Austin J Urol. 2014;1(2): 2.
Department of Urology, Shahid Sadoughi Medical University, Iran
*Corresponding author: Moein MR, Department of Urology, Rahnemoon hospital, Shahid Sadoughi Medical University, Yazd-Iran
Received: May 16, 2014; Accepted: August 19, 2014; Published: August 22, 2014
Abdominal mass can be a presentation of a variety of pathologic process. One of the most important causes of it, especially in young children, is hydronephrosis. Hydronephrosis is the dilation of the renal pelvis or calyces. It may be associated with obstruction, but may be present in the absence of obstruction. Among the most common cause of hydronephrosis is congenital anomaly of ureteropelvic junction of kidneys. But acquired hydronephrosis especially in adults also may rarely present as an abdominal mass. As we know obstruction of normal urine outflow results in biochemical, immunologic, hemodynamic, and functional changes of kidneys. So, proper diagnosis and management of this pathologic condition is of at most importance to save renal function.

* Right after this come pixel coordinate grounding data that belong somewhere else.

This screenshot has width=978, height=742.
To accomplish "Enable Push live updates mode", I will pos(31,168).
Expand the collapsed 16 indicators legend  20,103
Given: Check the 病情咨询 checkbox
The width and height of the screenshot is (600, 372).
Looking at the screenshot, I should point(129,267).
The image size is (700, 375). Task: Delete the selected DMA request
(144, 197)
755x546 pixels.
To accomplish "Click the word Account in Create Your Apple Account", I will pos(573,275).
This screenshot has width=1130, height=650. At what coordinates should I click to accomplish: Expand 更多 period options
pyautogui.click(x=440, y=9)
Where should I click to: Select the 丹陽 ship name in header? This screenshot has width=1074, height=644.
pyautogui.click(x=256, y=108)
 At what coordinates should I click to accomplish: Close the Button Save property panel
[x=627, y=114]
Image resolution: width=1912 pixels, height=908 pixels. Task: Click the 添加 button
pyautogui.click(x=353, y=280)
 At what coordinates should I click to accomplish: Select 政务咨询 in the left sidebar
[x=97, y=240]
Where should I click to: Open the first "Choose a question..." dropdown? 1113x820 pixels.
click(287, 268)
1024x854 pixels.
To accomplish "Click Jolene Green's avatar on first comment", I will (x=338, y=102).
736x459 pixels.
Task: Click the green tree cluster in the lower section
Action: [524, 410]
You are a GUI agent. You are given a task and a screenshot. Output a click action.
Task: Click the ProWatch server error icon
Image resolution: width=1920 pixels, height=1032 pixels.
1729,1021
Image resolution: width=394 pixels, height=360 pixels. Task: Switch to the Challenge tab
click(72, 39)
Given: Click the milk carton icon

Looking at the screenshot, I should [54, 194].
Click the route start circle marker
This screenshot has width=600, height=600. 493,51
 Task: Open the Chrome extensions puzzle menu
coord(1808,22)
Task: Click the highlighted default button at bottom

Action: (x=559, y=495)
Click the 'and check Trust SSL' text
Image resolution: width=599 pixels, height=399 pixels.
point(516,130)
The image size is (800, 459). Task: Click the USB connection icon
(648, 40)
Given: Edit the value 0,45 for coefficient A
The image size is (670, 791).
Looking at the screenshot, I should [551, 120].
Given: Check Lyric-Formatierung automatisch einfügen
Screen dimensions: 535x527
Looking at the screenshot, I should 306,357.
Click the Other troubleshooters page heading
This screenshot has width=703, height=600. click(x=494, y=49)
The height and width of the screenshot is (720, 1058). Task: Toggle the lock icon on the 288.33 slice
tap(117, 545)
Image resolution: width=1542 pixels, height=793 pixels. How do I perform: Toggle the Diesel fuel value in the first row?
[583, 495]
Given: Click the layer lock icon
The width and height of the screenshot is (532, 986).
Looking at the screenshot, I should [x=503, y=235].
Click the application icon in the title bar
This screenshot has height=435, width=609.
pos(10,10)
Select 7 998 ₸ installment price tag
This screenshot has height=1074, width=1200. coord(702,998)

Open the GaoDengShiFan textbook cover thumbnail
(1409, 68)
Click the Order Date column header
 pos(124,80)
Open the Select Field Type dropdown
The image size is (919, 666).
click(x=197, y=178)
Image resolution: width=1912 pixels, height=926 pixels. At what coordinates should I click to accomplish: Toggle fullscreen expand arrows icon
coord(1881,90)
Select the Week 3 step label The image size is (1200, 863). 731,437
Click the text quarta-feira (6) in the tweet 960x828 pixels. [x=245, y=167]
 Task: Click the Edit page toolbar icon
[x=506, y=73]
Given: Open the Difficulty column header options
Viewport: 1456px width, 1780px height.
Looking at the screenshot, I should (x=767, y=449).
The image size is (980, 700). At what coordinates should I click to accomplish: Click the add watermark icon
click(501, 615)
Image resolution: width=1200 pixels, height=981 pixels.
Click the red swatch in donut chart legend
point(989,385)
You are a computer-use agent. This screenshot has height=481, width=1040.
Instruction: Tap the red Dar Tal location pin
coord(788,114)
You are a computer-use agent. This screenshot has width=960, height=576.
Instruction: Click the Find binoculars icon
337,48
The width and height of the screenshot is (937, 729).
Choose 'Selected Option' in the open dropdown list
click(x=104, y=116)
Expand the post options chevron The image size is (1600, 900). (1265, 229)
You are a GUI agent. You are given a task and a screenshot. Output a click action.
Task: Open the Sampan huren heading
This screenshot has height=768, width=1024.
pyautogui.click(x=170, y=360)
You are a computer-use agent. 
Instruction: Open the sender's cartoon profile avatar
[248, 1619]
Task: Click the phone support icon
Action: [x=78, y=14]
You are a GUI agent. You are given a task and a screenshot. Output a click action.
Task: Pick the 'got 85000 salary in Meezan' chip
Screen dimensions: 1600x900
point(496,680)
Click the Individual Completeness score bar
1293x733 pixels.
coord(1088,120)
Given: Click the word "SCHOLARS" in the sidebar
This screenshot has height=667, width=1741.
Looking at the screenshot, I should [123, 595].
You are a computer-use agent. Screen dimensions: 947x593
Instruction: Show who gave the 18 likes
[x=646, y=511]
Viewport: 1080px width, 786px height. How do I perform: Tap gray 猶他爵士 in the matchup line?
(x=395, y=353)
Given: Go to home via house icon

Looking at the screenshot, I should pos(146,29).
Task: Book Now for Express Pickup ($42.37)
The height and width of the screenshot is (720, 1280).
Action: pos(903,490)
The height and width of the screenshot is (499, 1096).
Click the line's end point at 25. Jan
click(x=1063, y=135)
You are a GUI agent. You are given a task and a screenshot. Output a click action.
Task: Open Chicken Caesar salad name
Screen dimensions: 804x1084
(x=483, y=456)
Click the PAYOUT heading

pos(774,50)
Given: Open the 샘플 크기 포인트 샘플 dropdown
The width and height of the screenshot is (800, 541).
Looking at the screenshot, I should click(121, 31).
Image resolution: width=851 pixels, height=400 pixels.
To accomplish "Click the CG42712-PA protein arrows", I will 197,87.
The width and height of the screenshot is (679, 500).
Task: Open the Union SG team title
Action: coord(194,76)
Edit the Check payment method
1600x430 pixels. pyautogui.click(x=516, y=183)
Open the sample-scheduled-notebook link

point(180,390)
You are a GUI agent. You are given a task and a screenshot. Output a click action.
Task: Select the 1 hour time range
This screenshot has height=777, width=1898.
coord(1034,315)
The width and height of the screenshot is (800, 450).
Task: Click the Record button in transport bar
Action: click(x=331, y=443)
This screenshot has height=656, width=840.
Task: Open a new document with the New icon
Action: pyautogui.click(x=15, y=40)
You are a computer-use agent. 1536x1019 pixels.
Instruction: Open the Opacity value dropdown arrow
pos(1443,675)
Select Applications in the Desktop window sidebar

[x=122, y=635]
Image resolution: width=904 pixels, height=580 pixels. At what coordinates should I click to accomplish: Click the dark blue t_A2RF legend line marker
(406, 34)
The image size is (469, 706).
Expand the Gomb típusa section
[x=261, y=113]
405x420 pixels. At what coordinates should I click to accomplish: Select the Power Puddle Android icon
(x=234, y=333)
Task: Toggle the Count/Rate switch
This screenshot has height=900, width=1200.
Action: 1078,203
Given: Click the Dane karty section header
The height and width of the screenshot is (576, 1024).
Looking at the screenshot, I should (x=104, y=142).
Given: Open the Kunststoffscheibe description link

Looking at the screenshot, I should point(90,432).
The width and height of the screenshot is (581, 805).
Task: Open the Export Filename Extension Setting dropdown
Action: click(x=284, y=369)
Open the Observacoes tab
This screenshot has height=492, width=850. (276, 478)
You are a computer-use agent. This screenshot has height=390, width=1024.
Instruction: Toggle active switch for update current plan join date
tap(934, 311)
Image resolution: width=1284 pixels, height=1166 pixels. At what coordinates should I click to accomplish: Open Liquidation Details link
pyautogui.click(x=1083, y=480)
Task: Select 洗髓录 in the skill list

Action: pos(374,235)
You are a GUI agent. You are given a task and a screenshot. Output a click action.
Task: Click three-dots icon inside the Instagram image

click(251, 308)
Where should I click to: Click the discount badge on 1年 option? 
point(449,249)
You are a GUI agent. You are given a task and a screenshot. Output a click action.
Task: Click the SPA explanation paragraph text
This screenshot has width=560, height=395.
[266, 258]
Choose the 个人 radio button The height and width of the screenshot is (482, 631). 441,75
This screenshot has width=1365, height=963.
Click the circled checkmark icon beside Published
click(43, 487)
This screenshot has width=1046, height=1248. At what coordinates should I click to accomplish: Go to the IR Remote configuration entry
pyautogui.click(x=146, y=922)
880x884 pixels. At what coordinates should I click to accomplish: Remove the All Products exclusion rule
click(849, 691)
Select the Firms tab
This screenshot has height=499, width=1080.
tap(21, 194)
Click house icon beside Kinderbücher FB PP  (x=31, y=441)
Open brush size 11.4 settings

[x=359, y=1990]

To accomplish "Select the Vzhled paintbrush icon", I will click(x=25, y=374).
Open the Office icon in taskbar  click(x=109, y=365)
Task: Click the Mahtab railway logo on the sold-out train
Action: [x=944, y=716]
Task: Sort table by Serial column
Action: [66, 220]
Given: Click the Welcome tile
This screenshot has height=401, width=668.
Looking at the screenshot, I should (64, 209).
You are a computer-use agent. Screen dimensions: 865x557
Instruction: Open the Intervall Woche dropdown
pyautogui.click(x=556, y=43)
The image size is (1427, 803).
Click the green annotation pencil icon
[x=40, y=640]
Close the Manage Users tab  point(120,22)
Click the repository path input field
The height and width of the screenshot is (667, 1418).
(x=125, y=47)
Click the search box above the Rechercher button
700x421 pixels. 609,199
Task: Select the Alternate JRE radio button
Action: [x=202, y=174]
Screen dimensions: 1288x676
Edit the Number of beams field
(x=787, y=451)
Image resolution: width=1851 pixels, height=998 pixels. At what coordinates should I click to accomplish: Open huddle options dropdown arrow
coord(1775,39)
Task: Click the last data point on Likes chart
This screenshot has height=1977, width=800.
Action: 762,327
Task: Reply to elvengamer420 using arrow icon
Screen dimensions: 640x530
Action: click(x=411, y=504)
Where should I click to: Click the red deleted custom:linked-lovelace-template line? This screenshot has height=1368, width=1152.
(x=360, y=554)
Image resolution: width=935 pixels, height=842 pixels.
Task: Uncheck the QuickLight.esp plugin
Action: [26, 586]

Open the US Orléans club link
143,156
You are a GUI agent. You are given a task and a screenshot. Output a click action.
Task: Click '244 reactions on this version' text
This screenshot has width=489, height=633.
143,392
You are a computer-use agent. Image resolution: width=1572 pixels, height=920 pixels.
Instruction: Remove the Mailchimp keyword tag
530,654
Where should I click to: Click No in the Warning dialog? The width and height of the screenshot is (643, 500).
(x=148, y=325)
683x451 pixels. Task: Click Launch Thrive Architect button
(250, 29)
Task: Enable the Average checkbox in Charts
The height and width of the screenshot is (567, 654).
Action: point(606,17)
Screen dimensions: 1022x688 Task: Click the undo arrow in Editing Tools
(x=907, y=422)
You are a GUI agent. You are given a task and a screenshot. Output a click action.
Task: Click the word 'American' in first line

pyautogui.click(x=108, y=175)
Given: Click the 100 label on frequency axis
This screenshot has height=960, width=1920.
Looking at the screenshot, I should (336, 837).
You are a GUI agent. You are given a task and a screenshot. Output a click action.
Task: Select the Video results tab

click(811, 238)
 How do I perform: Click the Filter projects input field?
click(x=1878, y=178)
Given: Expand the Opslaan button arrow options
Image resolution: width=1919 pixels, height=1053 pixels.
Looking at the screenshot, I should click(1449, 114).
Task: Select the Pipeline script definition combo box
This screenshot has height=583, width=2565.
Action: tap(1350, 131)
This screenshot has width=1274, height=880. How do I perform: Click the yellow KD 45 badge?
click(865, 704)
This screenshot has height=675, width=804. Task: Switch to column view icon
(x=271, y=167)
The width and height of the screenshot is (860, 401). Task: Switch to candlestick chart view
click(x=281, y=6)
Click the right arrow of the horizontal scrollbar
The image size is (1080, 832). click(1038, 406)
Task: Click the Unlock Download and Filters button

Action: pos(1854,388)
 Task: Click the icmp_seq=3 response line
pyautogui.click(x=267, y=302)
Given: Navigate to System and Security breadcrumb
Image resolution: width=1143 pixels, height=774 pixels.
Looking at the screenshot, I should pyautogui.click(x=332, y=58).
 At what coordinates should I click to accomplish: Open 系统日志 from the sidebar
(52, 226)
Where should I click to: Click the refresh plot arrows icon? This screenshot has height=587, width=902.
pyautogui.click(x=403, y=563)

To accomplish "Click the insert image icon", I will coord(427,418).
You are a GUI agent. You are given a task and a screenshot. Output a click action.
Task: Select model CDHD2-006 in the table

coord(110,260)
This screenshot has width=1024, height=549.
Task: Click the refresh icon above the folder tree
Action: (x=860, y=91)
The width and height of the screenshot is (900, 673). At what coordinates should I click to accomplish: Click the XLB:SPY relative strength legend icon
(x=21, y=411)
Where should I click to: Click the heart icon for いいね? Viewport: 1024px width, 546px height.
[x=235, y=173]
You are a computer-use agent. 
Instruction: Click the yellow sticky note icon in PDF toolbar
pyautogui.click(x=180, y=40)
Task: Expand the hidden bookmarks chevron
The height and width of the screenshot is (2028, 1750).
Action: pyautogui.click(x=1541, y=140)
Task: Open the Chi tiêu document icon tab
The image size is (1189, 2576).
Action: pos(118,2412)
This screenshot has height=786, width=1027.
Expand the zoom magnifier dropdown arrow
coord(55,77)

A 47 years old man referred to our urologic clinic due to swelling of right side of abdomen and flank for 6 months. The mass had been gradually larger during this period, but it was not painful until late in the course of illness when it caused patients feel heaviness in flank and abdomen. Patient had no complaints of dysuria, discoloration of urine or any other irritative urinary symptoms. There was negative history of nausea, vomiting, constipation, fever, weight loss, and anorexia. Also he had no history of stone disease and, or any other urologic problem. In physical examination there was no positive finding except a huge soft mass with approximate size of 10×8cm palpated in right sub costal margin and extending laterally to right flank and inferiorly to iliac crest and medially to mid abdomen. The mass was soft with smooth borders and was not tender in palpation. Laboratory data were as follow: Hb: 11.3g/dl, Hct: 35.6, WBC: 6100 BUN: 27mg/dl, Creatinine: 1.0mg/dl. Urinanalysis showed the followings: blood: 1+, WBC: 7-8, RBC: 3-4 and urine culture was negative also. Sonography showed severe right hydronephrosis with pressure effect on abdominal viscera but there was no any intra-abdominal lesion. CT scan with contrast showed severe right hydronephrosis with non-functioning right kidney and a large stone impacted in the first part of the ureter (Figure 1). Isotope scan with TC99-DMSA confirmed right non-functioning kidney. So, patient scheduled for exploration of right kidney and possible right nephrectomy. Through right subcostal incision in right flank position, peritoneum was pushed medially. There was a very huge mass that was filled retroperitoneum completely and shifted abdominal viscera to left side of abdomen. Kidney was punctured and about 3350 cc of clear fluid was evacuated from the kidney after that continuation of the procedure became feasible and right nephrectomy was done. The kidney was very large and thickened even after the evacuation of its fluid as shown (Figure 2). There was also a large impacted stone in the ureteropelvic junction.
Figure 1 : CT scan of kidneys shows very huge and hydronephrotic right kidney, pushing intestine and right abdominal content medial. The left kidney seems to be normal except some compensatory hypertrophy.
Figure 2 : Gross appearance of Rt. Kidney after nephrectomy, shows too large kidney with huge pelvis and a few dilated calyces.
Giant hydronephrosis is a rare clinical entity. In 1939, Stirling defined it as the presence of more than 1,000 ml of fluid in the collecting system . The first case was published in 1746, and more than 600 cases have been described worldwide to date. It can be present itself as an abdominal mass. Abdominal mass can be caused by many different benign or malignant conditions . In children hydronephrosis is one the most important causes of abdominal mass that in most cases is the result of congenital ureteropelvic junction obstruction of the kidneys. In adults this is mostly due to malignant conditions. Although some other rare etiology for giant hydronephrosis is reported in the literature but as we know stone disease is the rarest [3-6]. Because of its nonspecific presentation only half of the cases diagnosed properly. Ultrasonography and CT scan could precisely define the problem, although IVU and isotope scan will show non functioning kidney. Treatment of hydronephrosis mostly depends on the etiology and remaining kidney function. So after proper evaluation of the cause of obstruction and performing an isotope scan of kidney to detect the severity of kidney function damage, we can decide on the proper type of treatment, which may vary from relief of obstruction to doing partial or total nephrectomy. We report, this interesting case, not only due to the rare presentation of hydronephrosis in adults as an abdominal mass but also due to the fact that this patient had no history of stone disease before that and that he had not even have any specific complaint related to the main cause of his problem, which was kidney stone.